### HOW TO COMPLETE THIS TASK
Reproduce verbatim all of the data given below, but do not carry over the images.

*** Opening of SOURCE DATA ***

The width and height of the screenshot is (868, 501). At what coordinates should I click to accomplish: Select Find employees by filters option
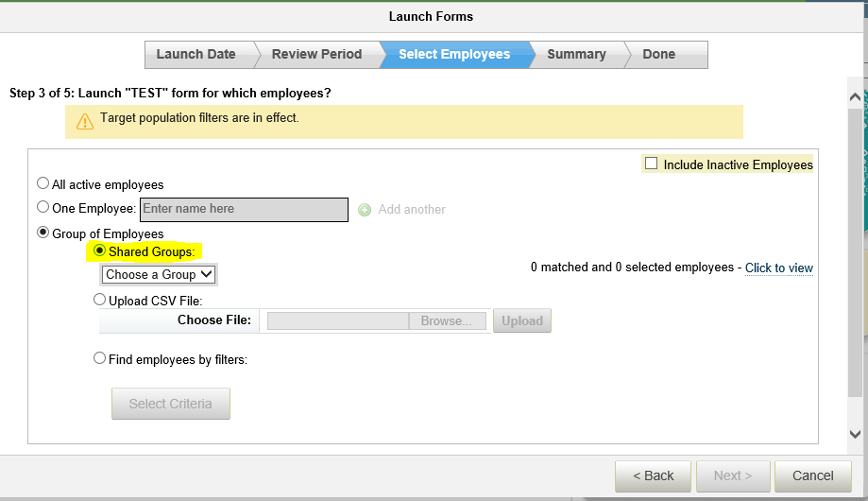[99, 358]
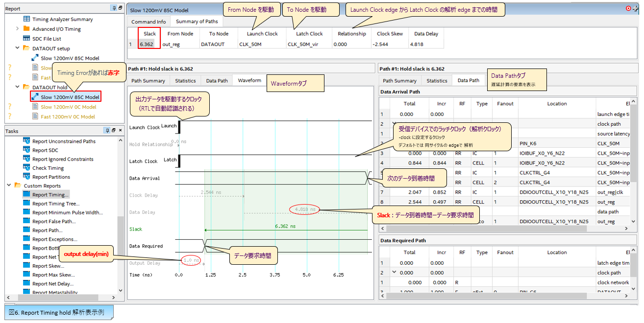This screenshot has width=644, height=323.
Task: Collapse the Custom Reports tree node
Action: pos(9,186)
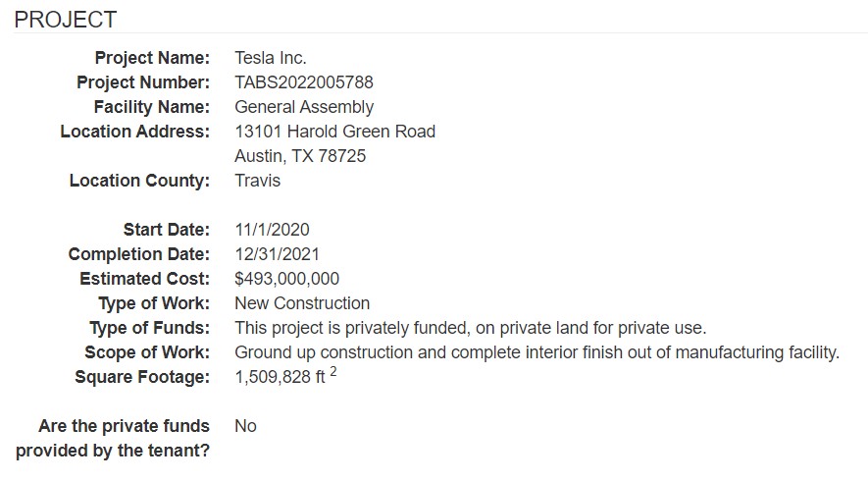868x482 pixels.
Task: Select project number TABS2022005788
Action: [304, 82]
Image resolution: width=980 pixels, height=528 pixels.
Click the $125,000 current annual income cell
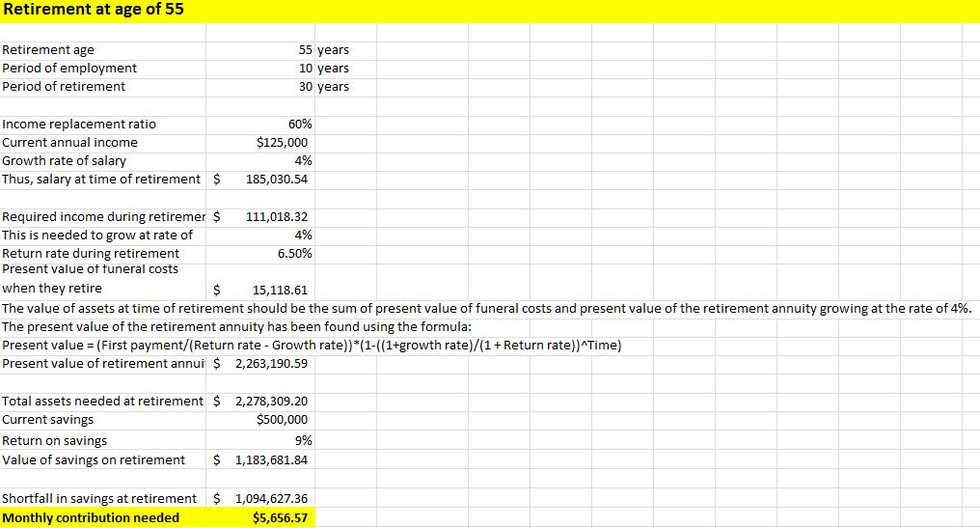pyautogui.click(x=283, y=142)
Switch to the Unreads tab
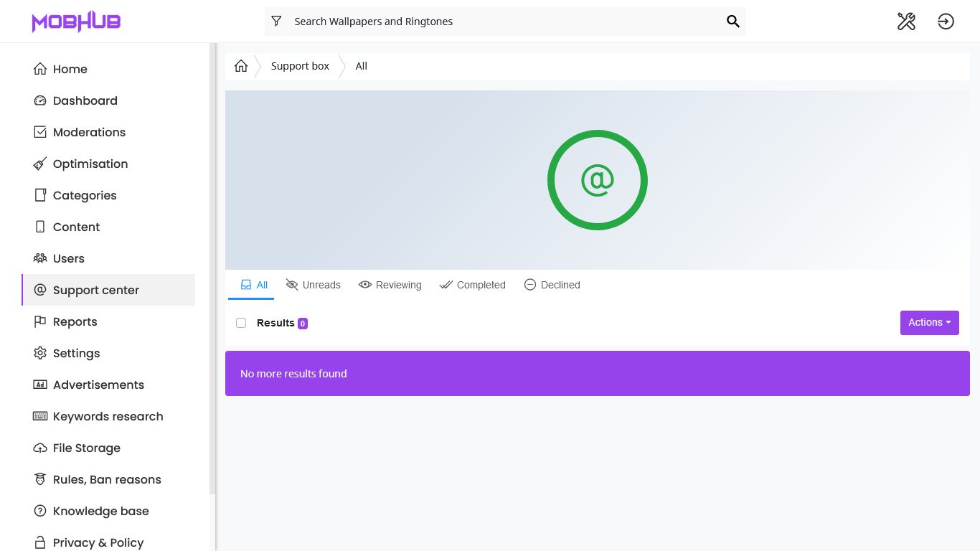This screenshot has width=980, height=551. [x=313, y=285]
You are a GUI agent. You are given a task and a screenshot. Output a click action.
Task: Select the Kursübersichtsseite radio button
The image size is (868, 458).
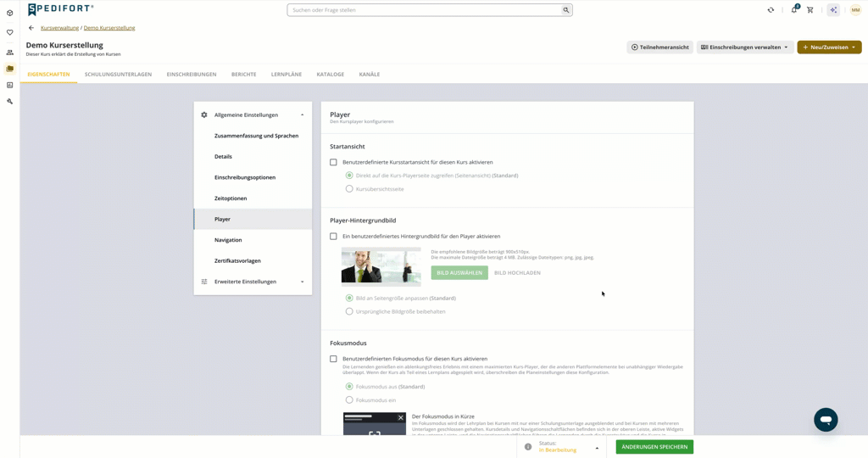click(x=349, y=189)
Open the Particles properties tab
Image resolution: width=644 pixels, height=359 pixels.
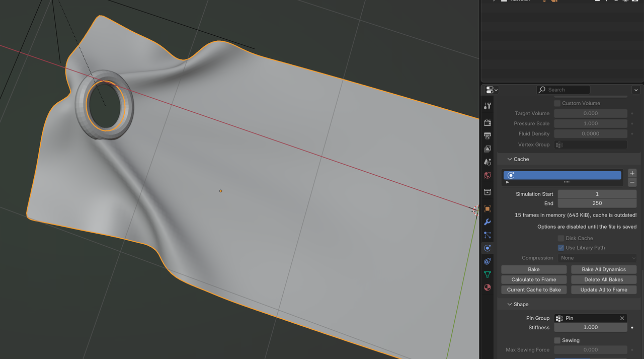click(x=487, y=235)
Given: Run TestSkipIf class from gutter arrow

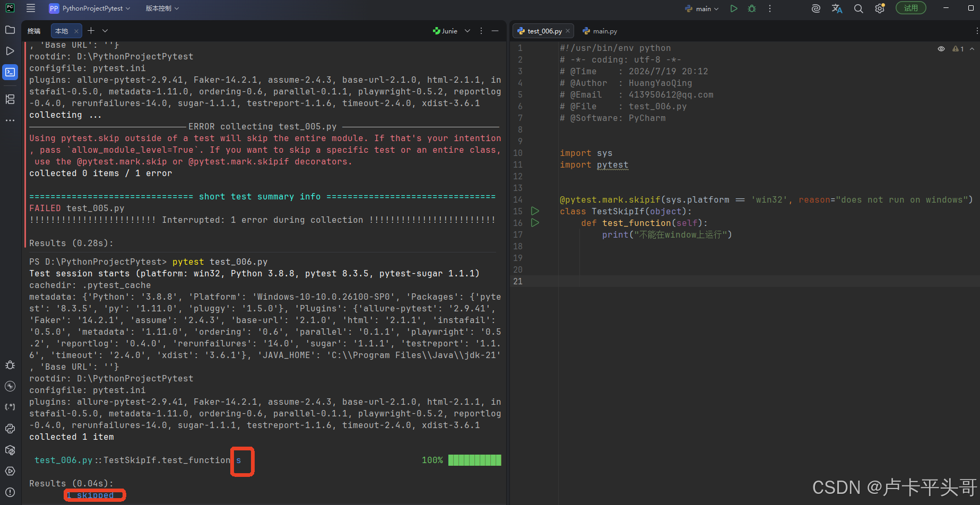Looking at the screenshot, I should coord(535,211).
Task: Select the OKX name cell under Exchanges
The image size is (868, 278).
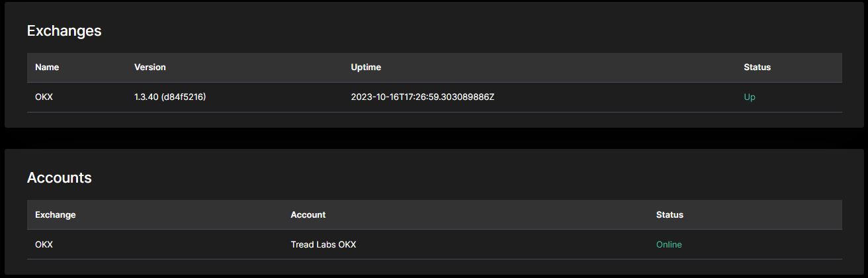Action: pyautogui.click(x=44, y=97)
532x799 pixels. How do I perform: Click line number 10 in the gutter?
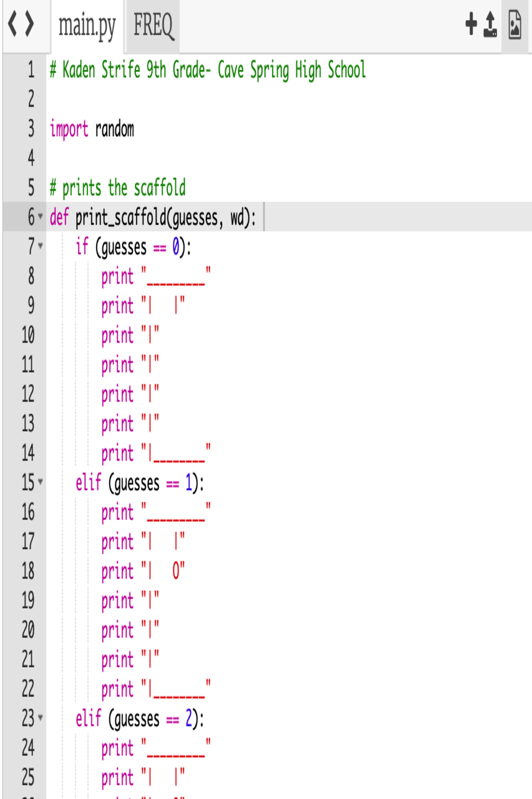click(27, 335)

*** Close of SOURCE DATA ***

### RESULT OF THIS TASK
The width and height of the screenshot is (868, 501). At what coordinates should I click to accomplish: Select Find employees by filters option
[99, 358]
This screenshot has width=644, height=323.
Task: Collapse the Custom Reports tree node
Action: pos(9,186)
868x482 pixels.
Task: Select project number TABS2022005788
Action: [304, 82]
Image resolution: width=980 pixels, height=528 pixels.
Click the $125,000 current annual income cell
pyautogui.click(x=283, y=142)
Switch to the Unreads tab
This screenshot has width=980, height=551. [x=313, y=285]
You are a GUI agent. You are given a task and a screenshot. Output a click action.
Task: Select the Kursübersichtsseite radio button
The image size is (868, 458).
click(x=349, y=189)
Open the Particles properties tab
Image resolution: width=644 pixels, height=359 pixels.
click(x=487, y=235)
Given: Run TestSkipIf class from gutter arrow

Looking at the screenshot, I should coord(535,211).
Task: Select the OKX name cell under Exchanges
The image size is (868, 278).
Action: pyautogui.click(x=44, y=97)
532x799 pixels. How do I perform: Click line number 10 in the gutter?
click(27, 335)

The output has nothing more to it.